Thursday, November 23, 2006

Happy thanksgiving...

Yeah, there's no thanksgiving in Greenland. Here's a sampler of what I spent my day doing instead of eating good food and doing nothing:

Today I had to teach, of course, as normal. We're reading a story in my 8th grade class (which only has 6 people) that is not exactly going well. We came across the word "grin" today - I KNOW they know this word, we learned it a few days ago. So we read a section, and I ask if they have any questions about any words (names changed to protect the guilty):

Student #1: What does "grin" mean?
Me: ...Well, we learned it a few days ago. Does any one remember?
[blank stares]
Me: Ok. It means the same thing as "smile". Do you all know what "smile" means? Does everyone understand?
[series of nods and demonstrative smiles]
Me: Good. Remember: "grin" means "smile". Ok. So, Student #2, what does "grin" mean?
#2: [blank stare]
Me: I just told you. What does "grin" mean?
#2: I don't remember.


Or this ever-popular exchange:

Student #1: What does "pillow" mean?
Me: When you go to sleep in your bed, it's what you put your head on. Does everyone understand?
[Series of "yes"s]
Student #2: What does "pillow" mean?

I could go on, but I don't think that would be very professional. I will admit - from my attempts to explain Thanksgiving to some of the older students, I actually did get a "Happy Thanksgiving Day!" from one of the brightest ones. It was somehow comforting.
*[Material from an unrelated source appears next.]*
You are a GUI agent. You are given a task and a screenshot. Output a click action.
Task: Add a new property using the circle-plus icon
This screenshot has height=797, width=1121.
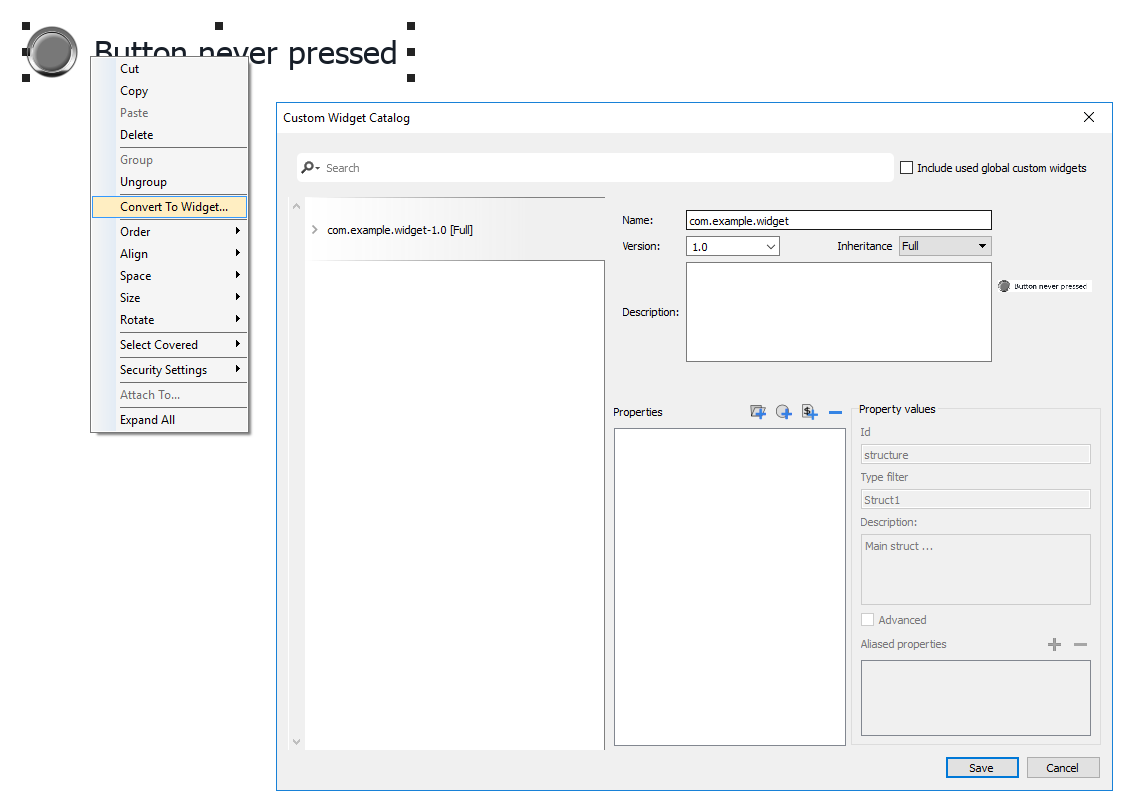pos(784,411)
I had imagined something slightly bitter for this Thanksgiving day post, as I realize I am indeed going a little nuts and being reminded of the particular comforts of home on this not going well. But, against my natural attitude, I've decided to acknowledge that there is an ENORMOUS lot of things I have to be thankful for, and I can get through these times knowing that there are promising days ahead.

It does sometimes blow my mind that I've been involved with more international projects before the age of 23 than most people are in a lifetime. I love the fact that I've done work in so many different fields. And my position now really is not so bad. I'd like to summarize my general emotions towards this place as somewhat unhappy but extremely very appreciative. It's a stunning area in regards to my project (visually and culturally) and I'm rarely the type to let a few discomforts bother me significantly. I can say that I'm looking forward to taking a break for Christmas, seeing some familiar faces and getting back to normal for a little, then powering through the second half of this year adventure.

Then facing the terrfying question of "what am I going to do next".


This is an old photo from my time in Kunming, China (Yunnan Province) in 2005, but I want a photo with sunshine and green, and this photo always makes me laugh:

I'm 6'3" (1.91m) - I don't really fit in ANYWHERE.

Happy thanksgiving, sincerely.


Anonymous said...

You certainly will always fit in with us!! We counted our blessings on T-Day to have an amazing 6'3" daughter like you!
Love, from your strappingly-hugh sized family (sorry, you don't get to pick 'em!).

sam said...

Hooray tall people not fitting in anywhere!